L’Europa di fine 1945 prova a ripartire: i maschi fanno gli operai, le femmine sono tessitrici, l’economia e la società vogliono lentamente rialzarsi. In questa ambizione, ma sempre in mezzo all’indigenza, non c’è spazio per il filo spinato del recente passato. Ecco allora il contrasto che domina il racconto: da una parte il meccanismo freudiano della rimozione, non si parla mai della morte dei propri cari (a strappare il velo sarà il personaggio di Eli, raccontando la sua grave perdita), si preferisce guardare avanti; dall’altra c’è Anita, simbolo del ricordo, che vuole dire ciò che ha subito anche in un mondo che si sforza di dimenticare.
Intorno a lei vive la comunità ebraica in Cecoslovacchia, raffigurata soprattutto nel personaggio di Moni Ovadia, che ora teme l’ombra dei russi ma con estrema dignità riafferma le proprie tradizioni: non a caso la ripresa migliore percorre la festa di Purim proponendo, malgrado la sofferenza, la possibilità di festeggiare ancora un carnevale. Faenza, dopo il più diretto Jona che visse nella balena, non mostra campi di concentramento, aggira l’orrore e inquadra il dopo: il regista pedina la sua protagonista, Anita interpretata da Eline Powell che esegue una metamorfosi nel corso della storia, con la progressiva guarigione dalle ferite e l’ingrassamento come metafora del ritorno alla vita.

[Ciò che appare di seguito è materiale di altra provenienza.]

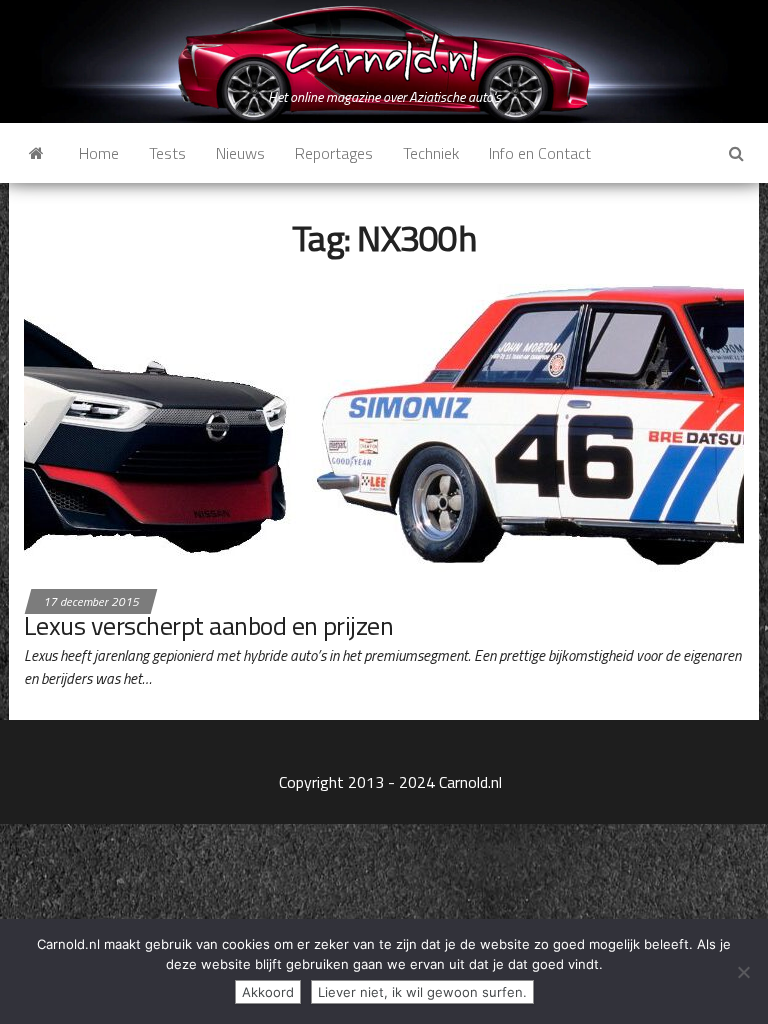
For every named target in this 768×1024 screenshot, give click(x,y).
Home (99, 153)
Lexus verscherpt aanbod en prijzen (208, 625)
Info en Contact (540, 153)
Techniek (431, 153)
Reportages (334, 153)
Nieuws (240, 153)
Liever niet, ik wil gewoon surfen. (422, 992)
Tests (167, 153)
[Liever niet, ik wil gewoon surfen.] (743, 972)
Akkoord (268, 992)
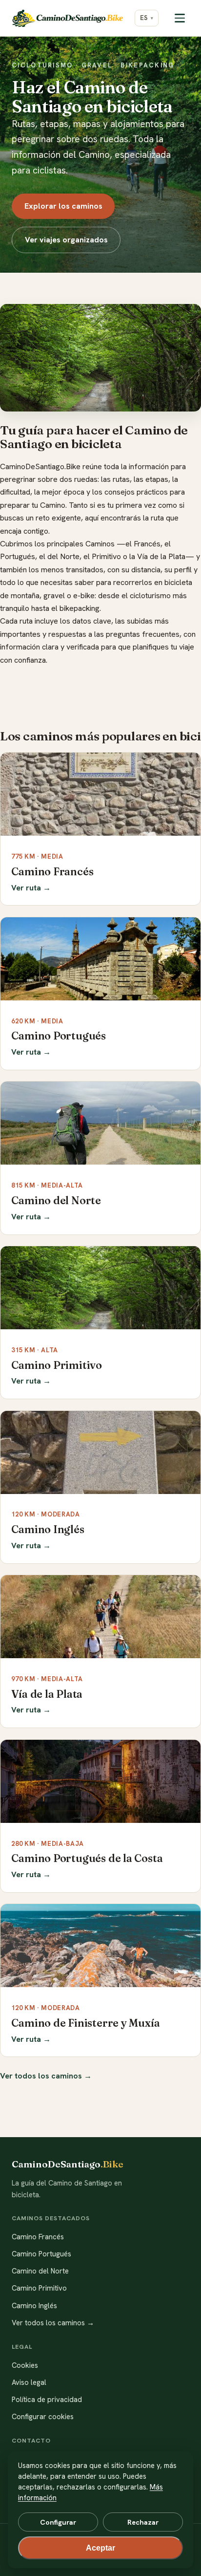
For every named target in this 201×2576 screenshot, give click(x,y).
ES (144, 18)
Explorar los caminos (63, 206)
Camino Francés (38, 2237)
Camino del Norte (40, 2271)
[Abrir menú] (179, 18)
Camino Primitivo (39, 2288)
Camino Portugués (41, 2254)
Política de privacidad (47, 2399)
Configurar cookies (43, 2417)
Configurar (58, 2522)
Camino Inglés (34, 2306)
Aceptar (100, 2548)
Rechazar (143, 2522)
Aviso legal (29, 2382)
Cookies (25, 2365)
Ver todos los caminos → (46, 2076)
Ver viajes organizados (66, 240)
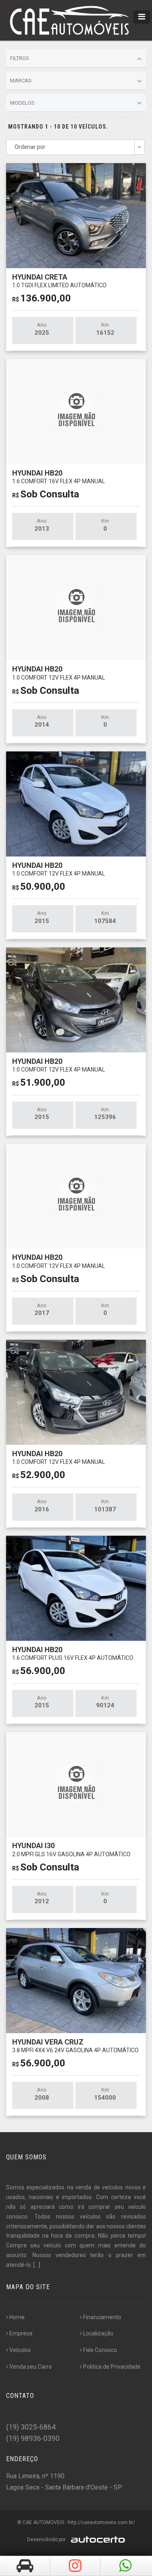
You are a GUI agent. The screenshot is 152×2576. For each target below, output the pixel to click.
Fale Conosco (100, 2350)
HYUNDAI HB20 (58, 476)
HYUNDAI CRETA (59, 280)
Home (17, 2317)
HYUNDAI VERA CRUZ (75, 2045)
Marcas (21, 80)
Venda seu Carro (30, 2366)
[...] (36, 2265)
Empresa (20, 2333)
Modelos (22, 103)
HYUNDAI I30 (71, 1849)
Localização (98, 2333)
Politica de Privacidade (112, 2366)
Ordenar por (30, 147)
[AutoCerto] (96, 2539)
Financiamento (102, 2317)
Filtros (19, 58)
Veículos (20, 2350)
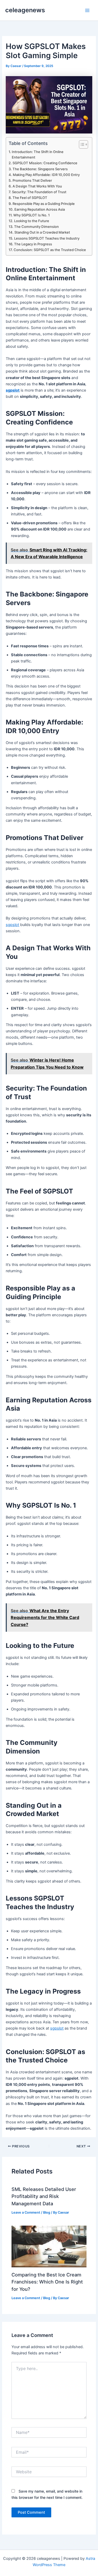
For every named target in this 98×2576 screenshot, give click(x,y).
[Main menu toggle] (87, 10)
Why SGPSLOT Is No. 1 (31, 215)
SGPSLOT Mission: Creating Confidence (45, 163)
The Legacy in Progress (33, 244)
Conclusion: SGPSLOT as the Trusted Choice (50, 250)
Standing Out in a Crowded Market (42, 232)
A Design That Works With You (37, 186)
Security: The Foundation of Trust (39, 192)
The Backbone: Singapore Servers (40, 169)
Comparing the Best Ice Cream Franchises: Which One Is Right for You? (47, 2282)
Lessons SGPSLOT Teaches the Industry (46, 238)
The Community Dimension (36, 226)
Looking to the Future (31, 221)
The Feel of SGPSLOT (30, 198)
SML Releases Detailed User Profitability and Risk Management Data (43, 2196)
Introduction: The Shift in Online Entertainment (38, 154)
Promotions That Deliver (32, 180)
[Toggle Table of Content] (81, 144)
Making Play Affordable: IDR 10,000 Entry (46, 175)
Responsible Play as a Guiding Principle (44, 204)
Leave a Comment (25, 2212)
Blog (46, 2212)
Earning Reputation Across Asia (39, 209)
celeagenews (25, 10)
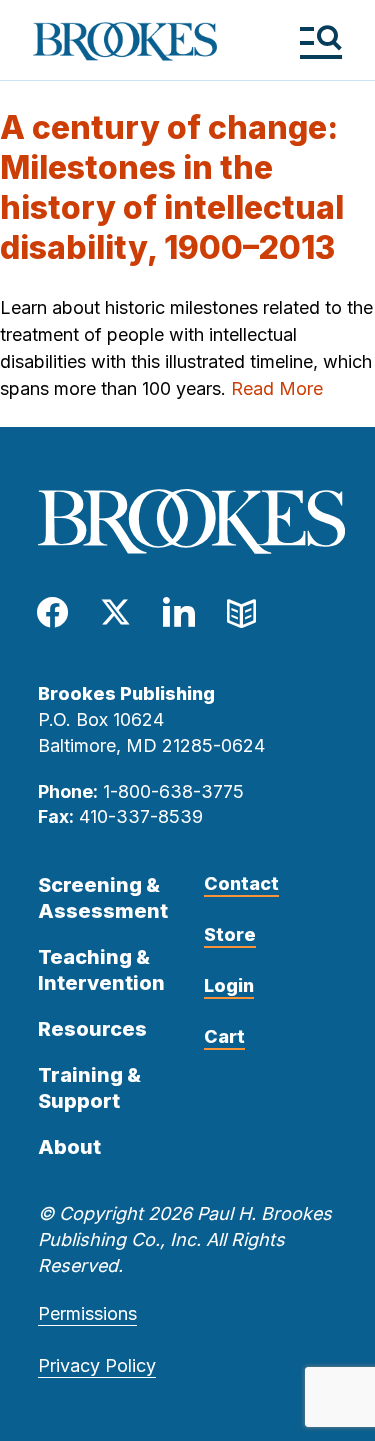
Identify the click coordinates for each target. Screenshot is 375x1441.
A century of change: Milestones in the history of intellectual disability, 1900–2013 (172, 187)
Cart (224, 1036)
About (69, 1147)
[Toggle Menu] (320, 41)
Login (229, 985)
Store (230, 934)
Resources (92, 1029)
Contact (241, 883)
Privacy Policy (97, 1365)
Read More (277, 388)
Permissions (87, 1313)
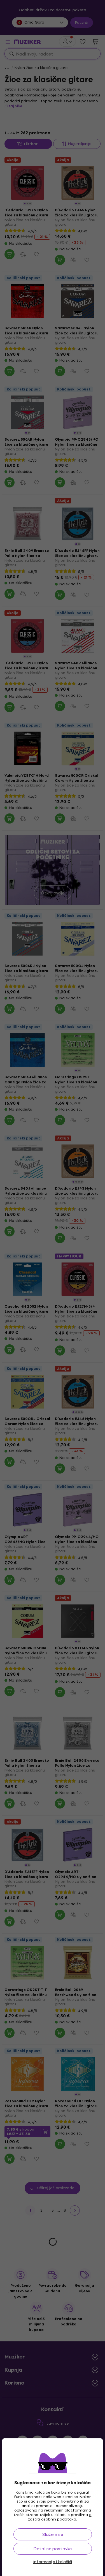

Vediamo la sua rinascita che passa per un amore incerto e un viaggio, dalla provincia a Praga per compiere un aborto, salvo poi incontrare un angelo del bene travestito da medico: questo evita l’interruzione di gravidanza e - simbolicamente - inizia a riannodare i fili della solidarietà umana persi sul campo di battaglia. Per la giovane non resta che partire per una terra promessa, Gerusalemme vista come un’arcadia nella speranza di un domani migliore. Più volte, nell’intreccio, il personaggio riafferma la propria identità (“Anche se non ho documenti, io sono Anita”): un nome che è titolo del film, perché dire il proprio nome, ricordarsi chi siamo è in sé un atto contro la rimozione e in favore della Storia, pure nei suoi angoli più tragici e bui.
Anita va al cinema, si proietta Il grande dittatore: dinanzi a Charlot travestito da Hynkel, lei è terrorizzata e commossa. Negli anni della diffusione del cinema parlato, non è ancora tempo di parodia: un dittatore fa sempre paura, anche se ridicolo e paradossale. E’ il momento del ricordo, come attesta Anita custode della memoria. La tragedia di ieri non si dimentica, per lei, la dittatura non ha piegato la coscienza, ricordare è la sua stella polare. Come diceva Paulette Goddard nel capolavoro di Chaplin, rivolta al cielo: “Guardi quella stella, non è meravigliosa? Lo sa? Hynkel, con tutto il suo potere, non potrà mai toccarla”.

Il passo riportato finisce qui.